A observação, que demonstra a capacidade do Universo de ter galáxias grandes e arrumadinhas mais cedo do que todo mundo imaginava, foi feita com a rede de radiotelescópios Alma, no Chile, e ganhou as páginas da revista Nature.

Só que tem mais. Novos resultados colhidos pelo Alma, em combinação com o VLA, outro conjunto potente de radiotelescópios, ao investigar discos de formação planetária ao redor de estrelas recém-nascidas, mostra que, num período entre 100 mil e 500 mil anos, esses agregados de gás e poeira já têm “tijolos” suficientes para a construção de planetas. Pelas escalas de tempo astronômicas, isso é um piscar de olhos! Meras duas décadas atrás, os cientistas achavam que a formação planetária precisava, por baixo, de uns 10 milhões de anos. Daí para 100 mil, repare na pressa.
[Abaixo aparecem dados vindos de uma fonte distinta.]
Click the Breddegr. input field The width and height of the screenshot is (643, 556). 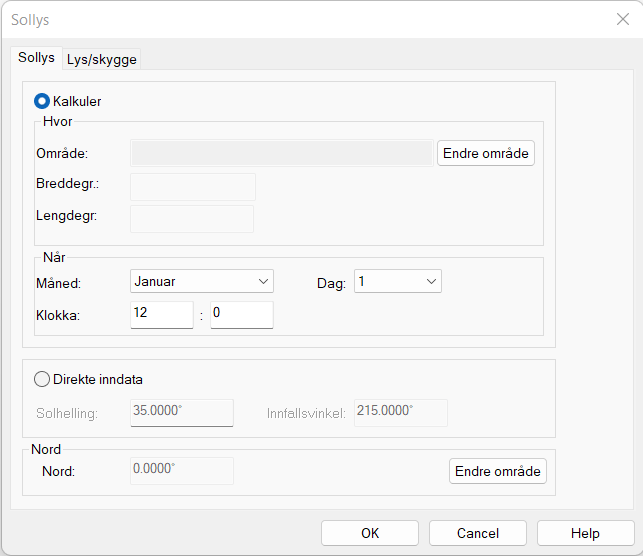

O que tudo isso quer dizer? Sei lá. Significado é uma mania humana, algo que a gente inventa para dar algum sentido aos padrões naturais observados por aí. Mas que o Universo nunca deixa para amanhã o que pode resolver ontem, isso está mais que evidente.

Esta coluna é publicada às segundas-feiras, na Folha Corrida.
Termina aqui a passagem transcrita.